こちらは通常のインフラの強靭化も兼ねているため、一定の施策が続くと考えています。したがって、公共においては「大きな増加もないが大きな低下もない」という予想を立てています。
質疑応答:能登半島地震による売上・利益への影響について
質問者:能登半島地震は、終わった期の売上・利益にどの程度影響がありましたか? また、今期の影響額の見込みについても可能な範囲で教えていただければと思います。
新屋:前期は約20億円ほどが震災関連の受注になっています。非常にインパクトがあり特徴的な被災が続いた地震災害でしたが、エリアが能登半島の北エリアに限られていたため、我々の受注額で言えば防衛関係のほうが遥かに大きいインパクトがあったというくらいの規模です。
基本的に、北陸地方の業者が集中的に対応しているところに、不足分を東京から補うかたちで発注がなされる動きとなっています。我々もできる部分は一生懸命取り組んでいますが、前期は約20億円ほどでした。
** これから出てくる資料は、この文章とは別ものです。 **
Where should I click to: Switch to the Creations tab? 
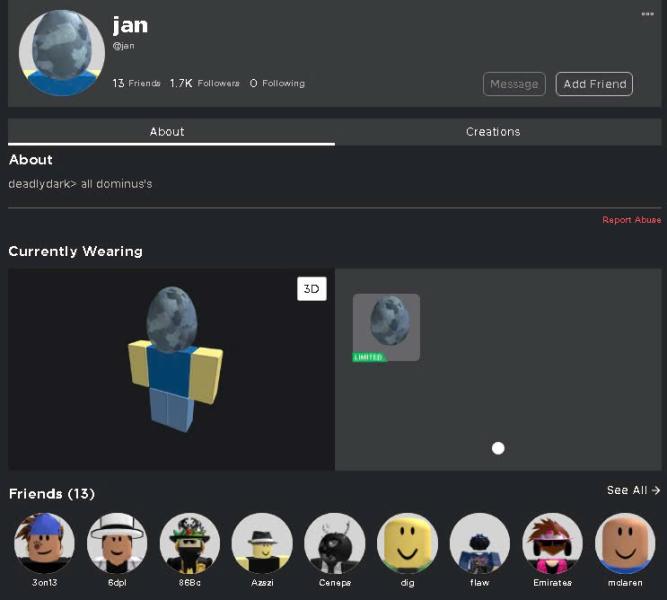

今期も20億円から30億円くらいの受注があるとは見込んでいます。利益的には、通常業務と変わらないくらいの利益が出ています。
質疑応答:南海トラフ地震が起きた場合の影響について
質問者:仮定の話で恐縮ですが、東日本大震災の経験なども踏まえ、南海トラフ地震が起きた場合に御社にとってどれくらいのインパクトが見込まれるかを教えてください。
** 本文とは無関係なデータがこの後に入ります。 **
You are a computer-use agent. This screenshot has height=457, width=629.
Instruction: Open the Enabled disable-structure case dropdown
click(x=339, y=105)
新屋:南海トラフの巨大地震は、現在想定されている東南海・南海の一発連動型地震が起こってしまえば、関東から鹿児島辺りまですべて被災地となります。そのため、事業活動を継続できるかのほうが心配です。
実は2日前にBCP訓練を行ったばかりなのですが、その際にはシンガポールに災害対策本部として情報収集拠点を設ける訓練を行いました。国内では、まず札幌や沖縄の支店に連絡がつくかどうかが勝負であり、連絡がつかなければシンガポールに情報を集約する訓練を行っています。
したがって、大きな機会ではあるものの、東南海・南海トラフ地震については、リスクのほうが大きいと考えています。
質問者:参考までに、東日本大震災の時はどれくらいのP/Lへのヒットがあったのでしょうか?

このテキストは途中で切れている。